Frozen Chocolate Tart
Rich and dense, this tart is a type of “flourless” chocolate cake.” If served warm, the center would be liquid. Freezing it stabilizes the chocolate center. Chef Hurtado serves it with fresh raspberry-Kahlua sauce and fresh fruit.
- Bittersweet Chocolate - 8 ounces, chopped
- Unsalted Butter - 1 tablespoon
- Eggs - 4
- Sugar - 1 tablespoon
- Flour - 1 tablespoon
- Raspberry Sauce
- Raspberries - sugar
- Sugar - 1 cup
- Kahlua liqueur - 1/4 cup + 1 tablespoon
- Cornstarch - 1 tablespoon
- Cool Water - 2 tablespoons
- Lemon Juice - 2 tablespoons
- Strawberries - 10 large
- Fresh Raspberries - 1/2 cup
- Mint sprig tips - 5 small
- Confectioner’s sugar for dusting
To make the tart: Preheat the oven to 350 F. Butter a 10-inch springform pan.
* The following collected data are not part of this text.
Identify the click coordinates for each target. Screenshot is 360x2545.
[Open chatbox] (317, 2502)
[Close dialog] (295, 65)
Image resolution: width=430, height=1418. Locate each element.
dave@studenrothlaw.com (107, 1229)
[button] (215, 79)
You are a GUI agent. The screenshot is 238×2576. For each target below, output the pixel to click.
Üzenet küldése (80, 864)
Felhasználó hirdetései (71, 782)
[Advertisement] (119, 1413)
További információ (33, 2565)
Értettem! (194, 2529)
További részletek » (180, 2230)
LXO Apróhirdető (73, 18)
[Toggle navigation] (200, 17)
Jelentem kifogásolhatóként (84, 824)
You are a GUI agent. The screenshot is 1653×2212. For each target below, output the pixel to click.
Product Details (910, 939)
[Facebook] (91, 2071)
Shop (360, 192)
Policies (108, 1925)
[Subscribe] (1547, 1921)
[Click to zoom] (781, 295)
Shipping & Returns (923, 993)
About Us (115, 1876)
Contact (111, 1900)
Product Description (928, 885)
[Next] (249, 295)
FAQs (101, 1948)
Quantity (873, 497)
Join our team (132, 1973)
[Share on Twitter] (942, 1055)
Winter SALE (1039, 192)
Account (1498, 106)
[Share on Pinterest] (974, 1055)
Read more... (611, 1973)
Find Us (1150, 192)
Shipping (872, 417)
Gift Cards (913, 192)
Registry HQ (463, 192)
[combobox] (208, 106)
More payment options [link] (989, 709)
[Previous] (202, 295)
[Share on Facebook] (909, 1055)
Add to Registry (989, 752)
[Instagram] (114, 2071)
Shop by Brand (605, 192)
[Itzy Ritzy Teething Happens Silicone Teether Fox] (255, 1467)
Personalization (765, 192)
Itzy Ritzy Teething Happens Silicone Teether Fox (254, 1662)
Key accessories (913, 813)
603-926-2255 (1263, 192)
Line the bottom with parchment paper and butter the parchment.
Melt the chocolate in the top of a double boiler over barely simmering water. When melted, take off the heat and stir in the butter until melted and combined.
Whisk the eggs and sugar in a bowl until completely blended, about 2 to 3 minutes; the mixture should be smooth but not yet thick enough to form a ribbon. Whisk in the flour. Stir in a large spoonful of the chocolate mixture with a spatula. When it is combined, stir in another spoonful, continuing until all the chocolate has been added. Switch to a balloon whisk and stir for about 30 seconds to finish. Pour into the prepared pan and bake for 30 to 35 minutes, until a crust has formed on top. Remove and let cool for 15 minutes. Turn out and wrap loosely with plastic wrap, then freeze for 2 to 3 hours, until hardened.
To prepare the sauce: Combine 1/2 pint of raspberries, the sugar, and 3 tablespoons of the Kahlua in a medium saucepan and cook over medium heat until the sugar has dissolved. Stir gently to break up the fruit. Stir the cornstarch into the water and add to the developing sauce. Cook without boiling for 1 to 2 minutes, until the mixture thickens and becomes translucent. Add the remaining Kahlua. At this point, the sauce may be strained to remove the seeds, or the seeds may be left in. Stir in the remaining raspberries and set aside to cool.
To serve: Take the cake out of the freezer and let warm for 20 minutes. Slice the strawberries vertically into narrow slices, leaving them attached at the green tops. Fan the berries around the perimeter of the cake, green tops out, fans toward the center. Fill the center with raspberries and garnish with mint sprigs. Slice into wedges and serve on dessert plates dusted with confectioner’s sugar. Pass the sauce separately in a transparent bowl to show off the color.